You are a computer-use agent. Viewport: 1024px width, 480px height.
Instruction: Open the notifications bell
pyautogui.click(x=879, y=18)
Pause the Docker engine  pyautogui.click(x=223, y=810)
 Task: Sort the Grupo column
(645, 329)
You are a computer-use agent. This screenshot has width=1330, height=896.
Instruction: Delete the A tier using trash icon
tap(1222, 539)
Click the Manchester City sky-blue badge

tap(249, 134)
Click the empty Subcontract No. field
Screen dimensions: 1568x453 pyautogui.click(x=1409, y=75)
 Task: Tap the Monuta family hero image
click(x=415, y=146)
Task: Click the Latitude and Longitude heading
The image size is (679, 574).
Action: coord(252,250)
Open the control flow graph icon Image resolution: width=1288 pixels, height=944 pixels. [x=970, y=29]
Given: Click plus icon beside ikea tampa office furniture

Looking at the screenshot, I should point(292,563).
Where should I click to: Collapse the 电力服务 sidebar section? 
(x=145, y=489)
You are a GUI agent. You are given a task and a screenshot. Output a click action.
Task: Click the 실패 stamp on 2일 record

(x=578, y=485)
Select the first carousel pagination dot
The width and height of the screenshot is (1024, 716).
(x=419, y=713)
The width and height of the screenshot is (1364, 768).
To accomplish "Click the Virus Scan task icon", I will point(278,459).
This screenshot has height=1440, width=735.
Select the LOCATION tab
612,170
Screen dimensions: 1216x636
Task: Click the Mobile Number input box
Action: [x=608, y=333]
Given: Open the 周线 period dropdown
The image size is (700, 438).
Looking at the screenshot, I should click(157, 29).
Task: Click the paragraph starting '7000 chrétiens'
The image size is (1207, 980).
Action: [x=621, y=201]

========

# PROBLEM STATEMENT
Give an exact copy of all the material above.

# COMPLETED TASK
You are a computer-use agent. Viewport: 1024px width, 480px height.
Instruction: Open the notifications bell
pyautogui.click(x=879, y=18)
Pause the Docker engine  pyautogui.click(x=223, y=810)
 Task: Sort the Grupo column
(645, 329)
You are a computer-use agent. This screenshot has width=1330, height=896.
Instruction: Delete the A tier using trash icon
tap(1222, 539)
Click the Manchester City sky-blue badge

tap(249, 134)
Click the empty Subcontract No. field
Screen dimensions: 1568x453 pyautogui.click(x=1409, y=75)
 Task: Tap the Monuta family hero image
click(x=415, y=146)
Task: Click the Latitude and Longitude heading
The image size is (679, 574).
Action: coord(252,250)
Open the control flow graph icon Image resolution: width=1288 pixels, height=944 pixels. [x=970, y=29]
Given: Click plus icon beside ikea tampa office furniture

Looking at the screenshot, I should point(292,563).
Where should I click to: Collapse the 电力服务 sidebar section? 
(x=145, y=489)
You are a GUI agent. You are given a task and a screenshot. Output a click action.
Task: Click the 실패 stamp on 2일 record

(x=578, y=485)
Select the first carousel pagination dot
The width and height of the screenshot is (1024, 716).
(x=419, y=713)
The width and height of the screenshot is (1364, 768).
To accomplish "Click the Virus Scan task icon", I will point(278,459).
This screenshot has height=1440, width=735.
Select the LOCATION tab
612,170
Screen dimensions: 1216x636
Task: Click the Mobile Number input box
Action: [x=608, y=333]
Given: Open the 周线 period dropdown
The image size is (700, 438).
Looking at the screenshot, I should click(157, 29).
Task: Click the paragraph starting '7000 chrétiens'
The image size is (1207, 980).
Action: [x=621, y=201]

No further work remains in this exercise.